Qui la Juditha di Uvietta si interroga. E ci interroga. Il nemico è diverso, antropologicamente, da me? La violenza è un’arma di liberazione? Un’arma della politica? La storia tramanda e trasfigura, ovviamente. Ma la storia tramanda soprattutto due cose: la bellezza di testi, musiche, storie; e il coraggio, personale e collettivo, dunque ciò che cambia il corso della storia. E il coraggio memorabile è naturalmente del debole contro il forte: Davide contro Golia, insomma; o le libere donne di Teheran e di Persia, capelli controvento in piazza contro le barbe marmoree e omicide degli ayatollah rinserrati nei palazzi del potere maschile, sedicente sacro e inviolabile.

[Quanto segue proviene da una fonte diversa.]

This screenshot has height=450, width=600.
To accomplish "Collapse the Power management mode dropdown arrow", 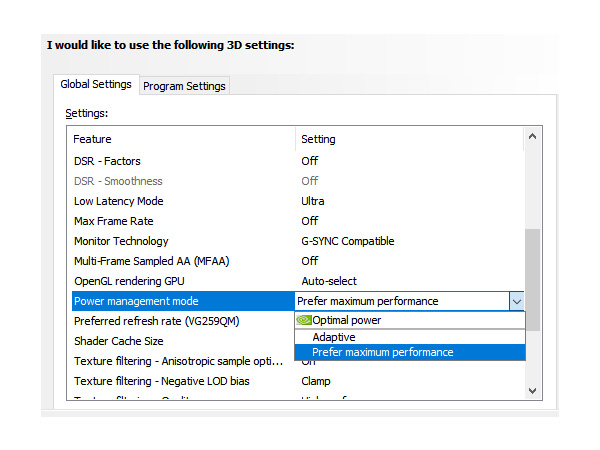I will [516, 301].
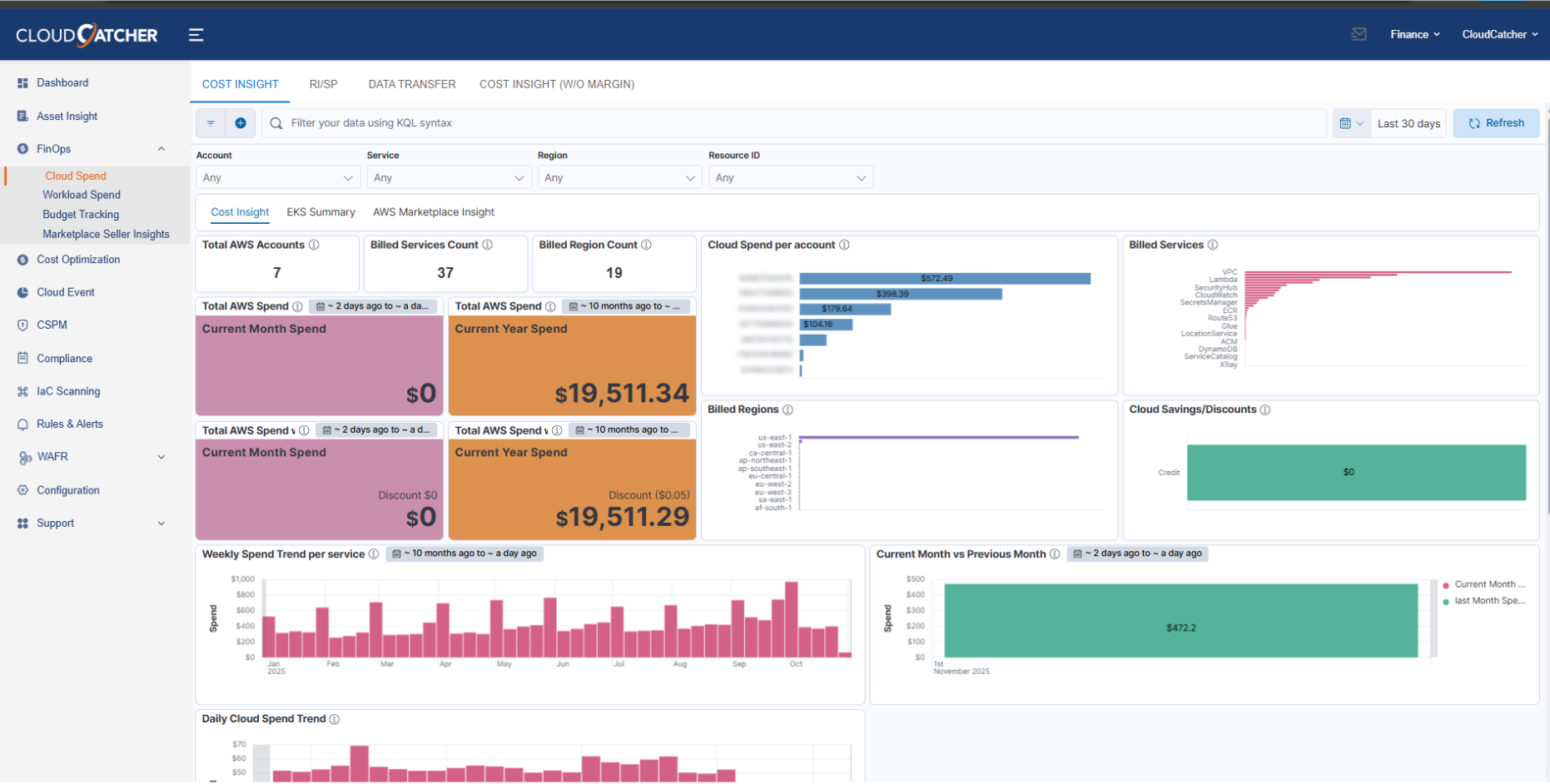
Task: Click the filter icon beside the search bar
Action: pos(211,122)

Juditha, dunque. In tre quadri e un’alternanza spiazzante di voci e suoni. Per i musicofili e i musicologi, spiega Uvietta: “L’interazione fra linguaggi del passato e del presente, spesso per metamorfosi – ma talvolta anche per contrasto – è favorita dalla natura specifica del mio linguaggio musicale, decisamente post-tonale, talvolta persino seriale, ma predisposto al dialogo con la musica modale e tonale, perché da essa si è sviluppato organicamente e progressivamente”.

E visto che il Libro di Giuditta è un testo di testi, ecco che la Montage-Technik transita dalla fonte letteraria alla nuova opera, con un convincente assemblaggio che restituisce al pubblico non solo il plot, la trama, ma un’evoluzione psicologica della protagonista.

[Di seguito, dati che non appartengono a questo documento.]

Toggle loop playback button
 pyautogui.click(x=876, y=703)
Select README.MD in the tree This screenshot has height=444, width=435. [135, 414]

“In principio era il muro…” scandisce il commentatore (Ghia stesso)… “Un muro è una linea di confine, una dicotomia: “noi”, i “puri”; “loro”, gli “impuri” e gli “invasori”. Il muro colma anche la distanza tra la terra e il cielo. Come a Babele – ricordate?”. Ma una donna, Juditha appunto (il mezzosoprano Alda Caiello), oltrepasserà il muro che si frappone ancora alla forza brutale del re Nabucodonosor. Una donna, come canta Oloferne, che incarna una doppia natura, portatrice di una duplice e ambigua identità: “la cacciatrice astuta/ va tacita e nascosta/ la preda cacciatrice”.  Le meravigliose cantate “Es ist der alte Bund” e “Wo soll ich fliehen hin?” (BWV 106 e 5) di Bach e perfino una citazione dallo stupendo corale della Passione secondo Matteo – sacro prestato al profano – contrappunta l’impresa della Donna Antica, tra voci anch’esse ambigue (Oloferne ondeggia tra gli acuti del controtenore Danilo Pastore e la voce ombra del baritono Paolo Leonardi) e clangori di percussioni.

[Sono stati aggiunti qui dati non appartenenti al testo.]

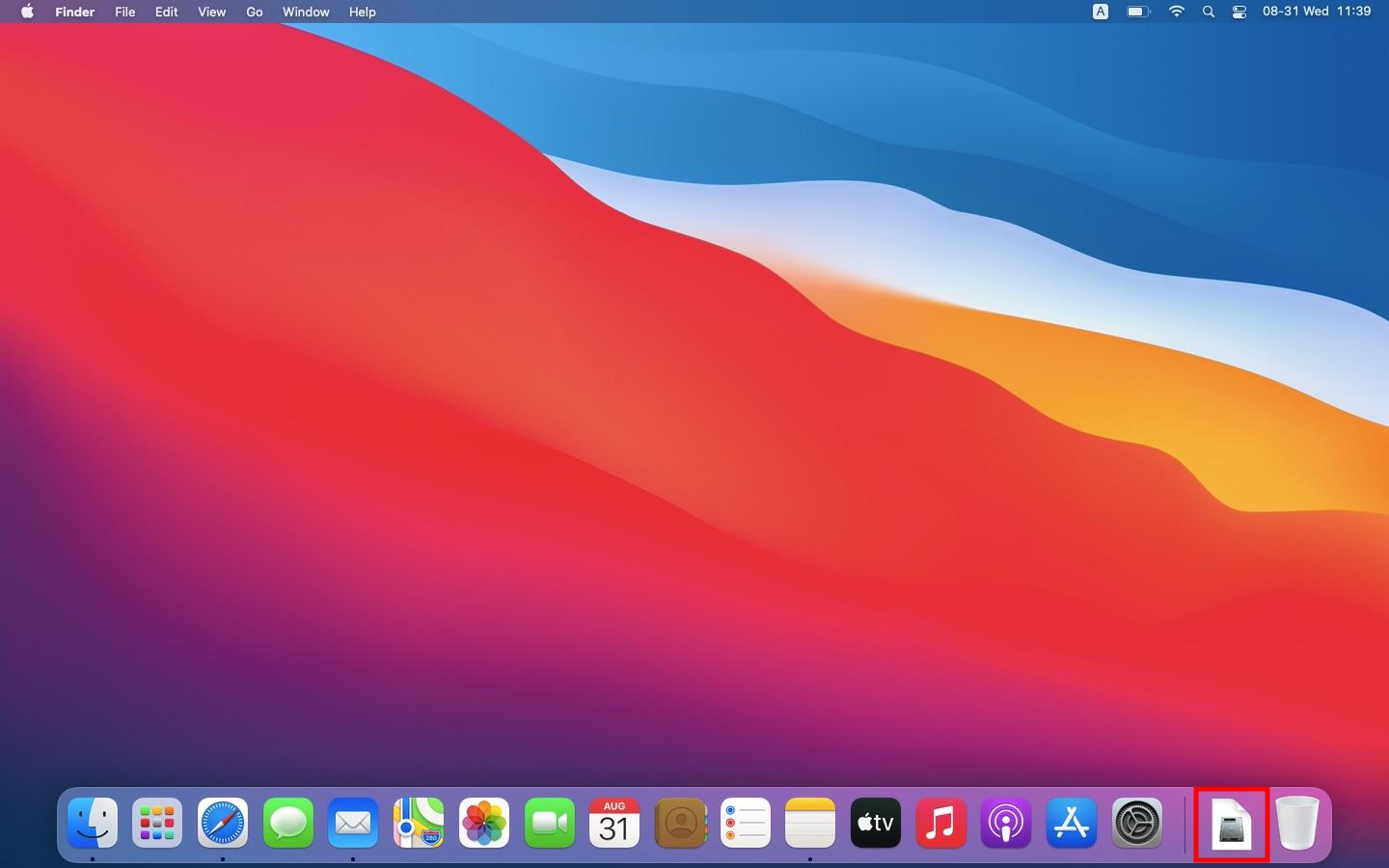Open the File menu
The width and height of the screenshot is (1389, 868).
pos(124,12)
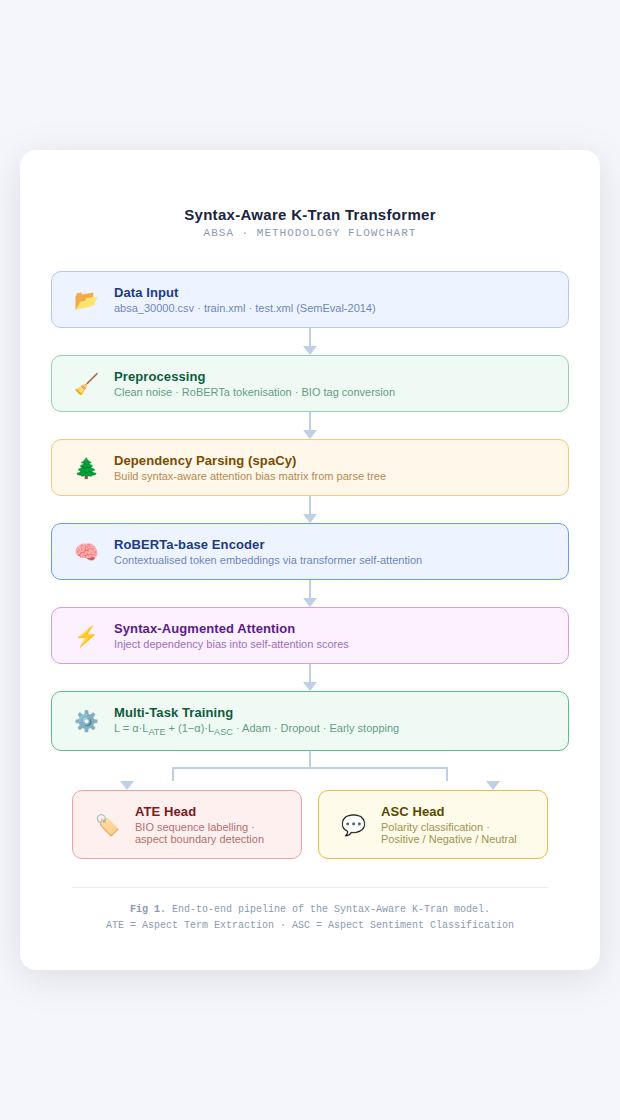
Task: Click the tag icon in ATE Head
Action: pyautogui.click(x=107, y=825)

Nulla è come sembra, nella notte dove l’amore lascia il posto all’omicidio: e la decapitazione – antico e ancora contemporaneo strumento del Potere contro i deboli – diventa il grido di liberazione della Debolezza, che si riscatta dal lato oscuro e demoniaco della Forza. La scena finale della Donna Dubbiosa accade “notti e anni dopo, senza più alcuna bellezza, i capelli di cenere”. Juditha non assomiglia più alle libere donne di Israele e di Persia, i capelli al vento: è invecchiata e il trionfo della sua lama è un luccichio sempre più fioco. Altri assedi, altre stragi, altri trionfi hanno occupato il corso della storia. E allora ecco il dubbio, finale e radicale: “Un dilemma atroce squarcia i silenzi. Chi guidò l’ira? Fu Dio a servirsi di me? Fui io a servirmi di Dio?... Consolatemi, consolatemi mio popolo…”. Spente le luci dell’inaudito trionfo, resta allora solo una sete umanissima e primordiale: di conforto. Di consolazione. Una spalla su cui piangere. Un volto a cui confidare il dubbio. La risposta al dilemma dell’eroina J. non c’è. O soffia nel vento che, alle donne, scompiglia i capelli.